Popular: 1x16 All About Adam.
I have this theory about friendships: there comes a point in the course of a friendship where it turns into an all-or-nothing deal, at least if it’s a close friendship. There a limit of betrayal between children, but once you grow up, there’s so much more at stake. Boyfriends/girlfriends, secrets shared that may really do some damage – and at the same time, friendships become more important than ever, considering the already complicated and potentially damaging struggle of getting through school while figuring out yourself. All About Adam isn’t the strongest episode of this season, but it is an interesting one, because it introduces a narrative device with the frightening ability to find all the little soft spots, all the weaknesses, and use them to sow destruction. Even more interesting, it’s destruction for destruction’s sake. I couldn’t care less about Adam’s motives, and the episode doesn’t really give him enough space to make the viewers truly care about him, but it is endlessly fascinating to see the dark things that he brings to light, and, at the same time, the surprising and kind things that also come from reacting to him. In a way, he takes everybody apart, but in the end, most of the characters come out stronger – strong enough that previously broken relationships are mended.

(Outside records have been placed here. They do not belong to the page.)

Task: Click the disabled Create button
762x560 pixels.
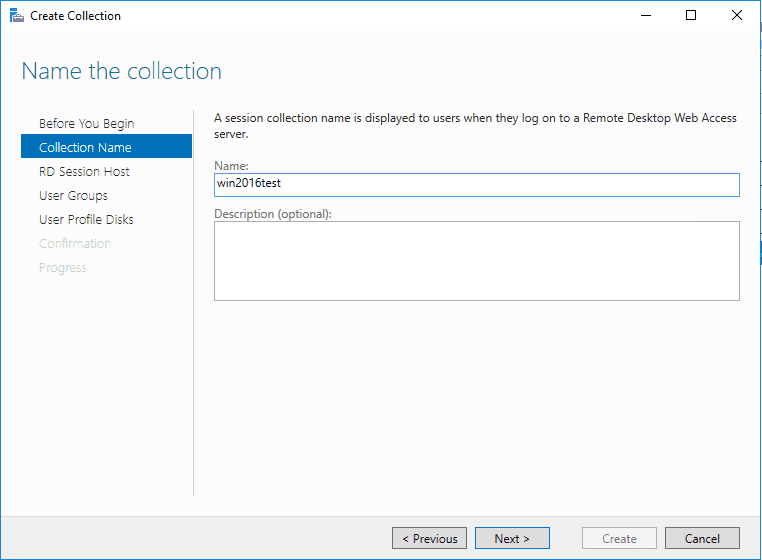Action: [x=619, y=538]
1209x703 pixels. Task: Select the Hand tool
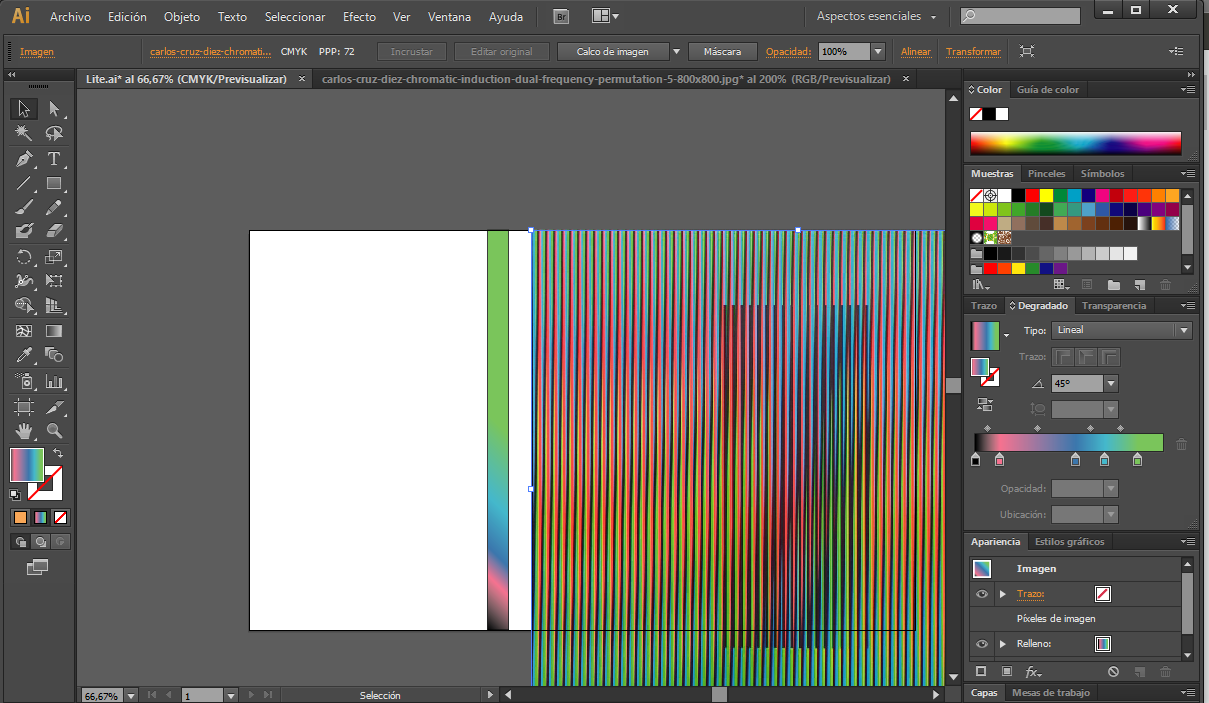(24, 431)
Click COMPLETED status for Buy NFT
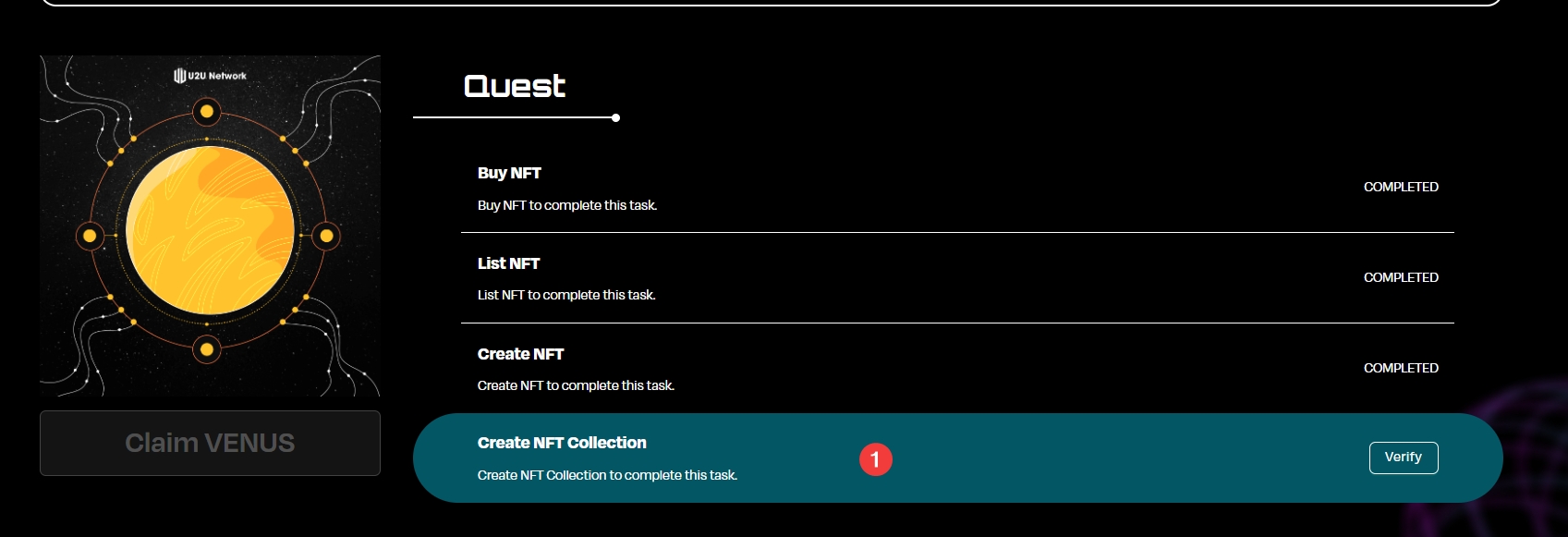The image size is (1568, 537). pos(1401,187)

Mysterious Adam (“That Guy From Prison Break”) comes out of nowhere and sneaks his way into everybody’s life. He finds Brooke watching, from the outside, as the cheerleaders practice without her (apparently Nicole has found a way back in), not really noticing that she is missing, she sees Carmen and Josh in early relationshippy bliss (so that happened). “It sucks feeling like you’re invisible”, says Brooke McQueen, and Adam pretends like he does understand (or does understand, but it doesn’t matter, understanding someone’s position because you’ve shared it once doesn’t automatically lead to empathy), and shares that he wants to become a cheerleader. Brooke supports him, but her position within the squad is precarious. Somehow, Nicole has slowly eased her way back up and is a serious contender in the race for shaping everybody else’s opinions. She points out that Brooke’s last cause went wrong when Carmen left the squad, so her instincts can’t be trusted.

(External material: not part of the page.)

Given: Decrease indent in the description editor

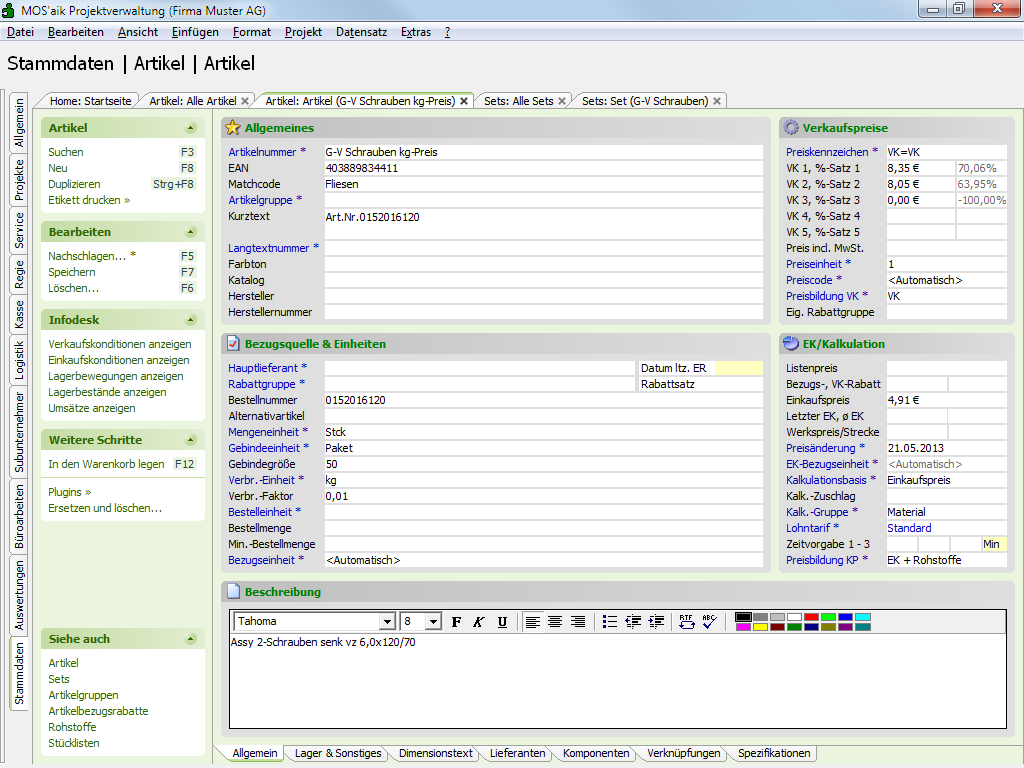Looking at the screenshot, I should click(633, 622).
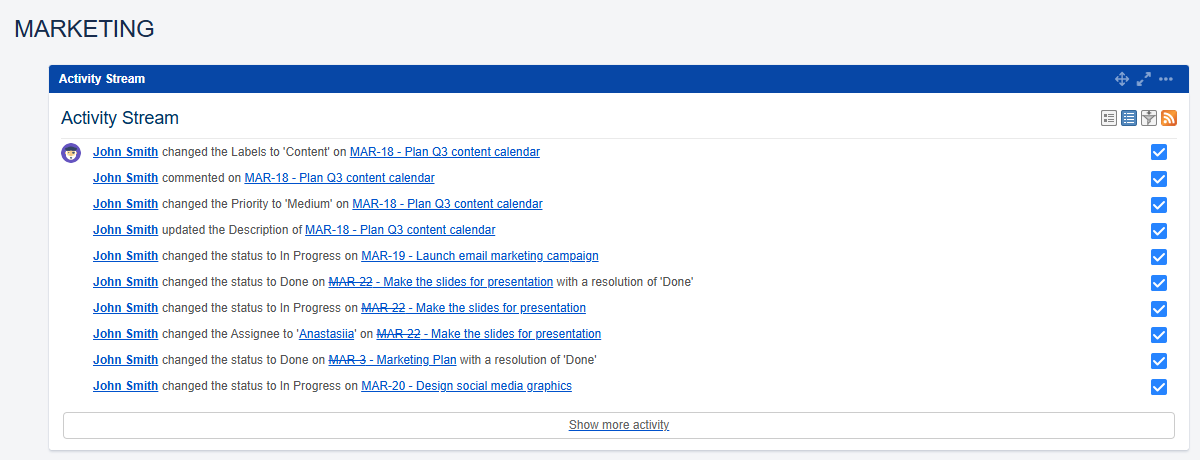Open MAR-18 link in the Priority row
1200x460 pixels.
point(447,204)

But other things have changed as well. Brooke might have lost her predominant position in the squad, but at the same time, the feud with Sam is over, and it’s not too difficult to win her for the cause (after all, a boy in the cheerleading squad is exactly the kind of gender-binary questioning Sam is usually up to!). in the same vein of surprising new agenda setting, Brooke decides to follow Adam’s advice and become a model; she enters a contest and if she wins, she’ll “get to do a commercial for Chick Power Magazine with the girls from the US soccer team”, and get to go to NYC.
It becomes obvious that Adam’s agenda isn’t exactly helping Brooke when he also finds a way to insert himself into everybody else’s life, and changes his stories and his appearance accordingly. He is a supportive friend to Brooke; but to Nicole, he is an ally, someone as manipulative and power-hungry as she is (at her worst), promising her that he will get Brooke out of the way eventually, “which will leave Kennedy High’s Camelot wide open to her successor” (a couple of scenes later, he proves that he really has everybody figured out when he states in an interview with Sam that he “was raised by feminists”).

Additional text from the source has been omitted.